Frazier & Nieves: Stand in solidarity with women at Capitol
You can't be what you can't see. For many decades, Oregon public officials have attested to their commitment to protecting victims of sexual harassment.
They made promises to stem the sorts of behaviors that demean, belittle and discriminate. The recent report issued by the Bureau of Labor and Industry — under the administration of now former-Commissioner Brad Avakian — makes clear that these words and pledges are not enough to create the cultural change we need to prevent sexual violence in the Capitol.
The men who work in our state's halls of power, including administrative staff, lobbyists and elected officials, need to step up. We need to recognize how our actions as well as our failure to take action affect the safety and well-being of the women who work with us every day. The report surely has its share of skewed information, but the underlying stories demand substantive changes to Salem's culture.
As two men who have worked in the Capitol's halls, we are committed to helping improve the climate for all employees. Service to our state should not bring physical or emotional pain.
We do not have a cure-all for a clearly entrenched scourge of sexual harassment and politics-above-people orientation to decision-making. In fact, there is no instant remedy for entrenched cultural biases. But we do have a treatment that can begin to improve conditions.
On Jan. 22, when the legislative session starts, we hope all workers who identify as men will join us in wearing white ribbons. These ribbons will testify to taking the White Ribbon organization's pledge, which includes vows such as "I pledge never to commit, condone or stay silent about violence against women." The full pledge is available at the organization's website: whiteribbon.ca
White Ribbon, a Canadian organization, started in 1991. The campaign describes itself as "the world's largest movement of men and boys working to end violence against women and girls, promote gender equity, healthy relationships and a new vision of masculinity." It's a movement that all Oregon men ought to join.
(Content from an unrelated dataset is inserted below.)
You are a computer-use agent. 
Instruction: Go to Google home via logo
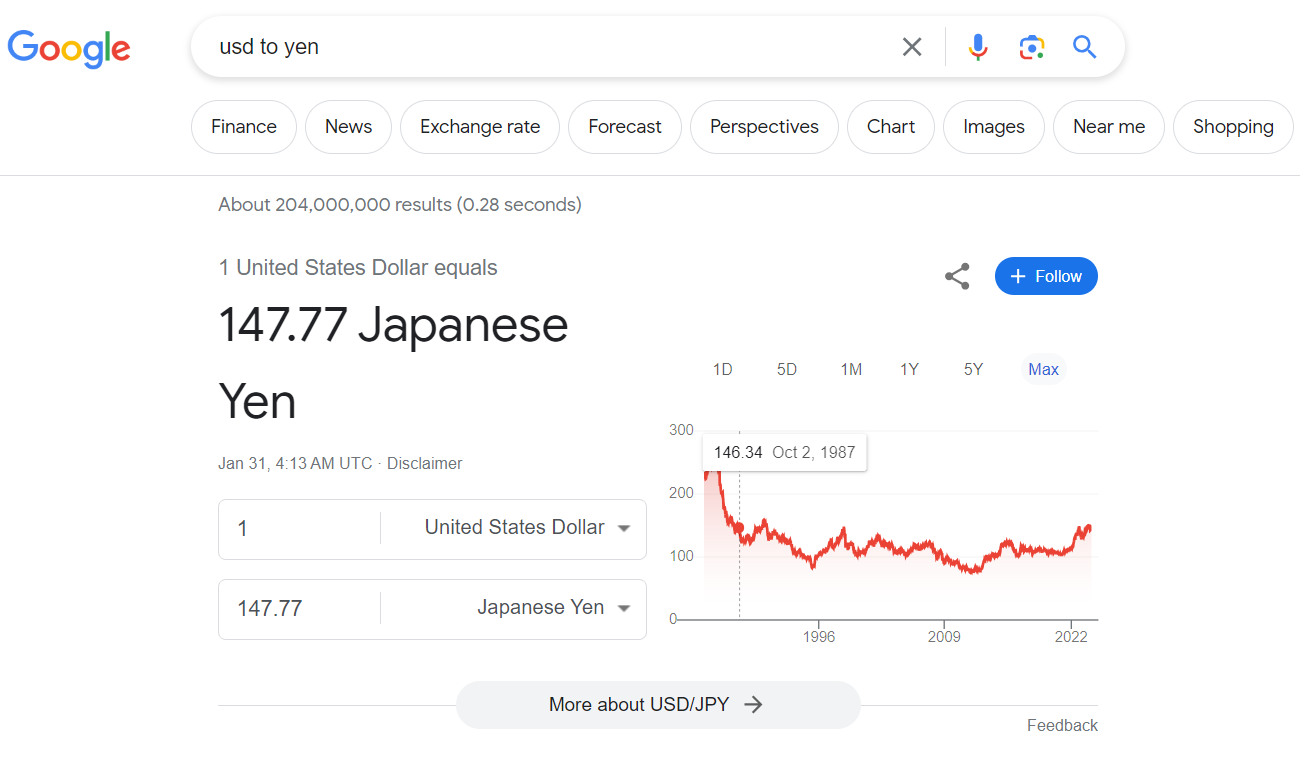69,48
We know that words don't ensure action. There's no guarantee that these pledges will be more effective than the promises that we have heard for decades. But an oath paired with a visual display can serve as another means of accountability, something that has definitely been lacking. Changing culture will require us to hold ourselves and one another responsible for keeping the Capitol safe.
What's more, this sort of display has proven effective in changing behavior related to other difficult issues. Consider the Blue Dot campaign and its success in identifying people as allies to those with mental health concerns. These white ribbons can develop a similar community. Of course, we encourage all men to additionally pursue other ways to be allies to ending violence against women and girls.
You can't be what you can't see. Our hope is that these ribbons, earned by taking a pledge, will signal the start of a new way of doing business in Salem. As The New York Times best-selling author Chimamanda Ngozi Adichie wrote, "Culture does not make people. People make culture. If it is true that the full humanity of women is not our culture, then we can and must make it our culture."
Ribbons won't cure a toxic culture but they can signal a readiness to take action.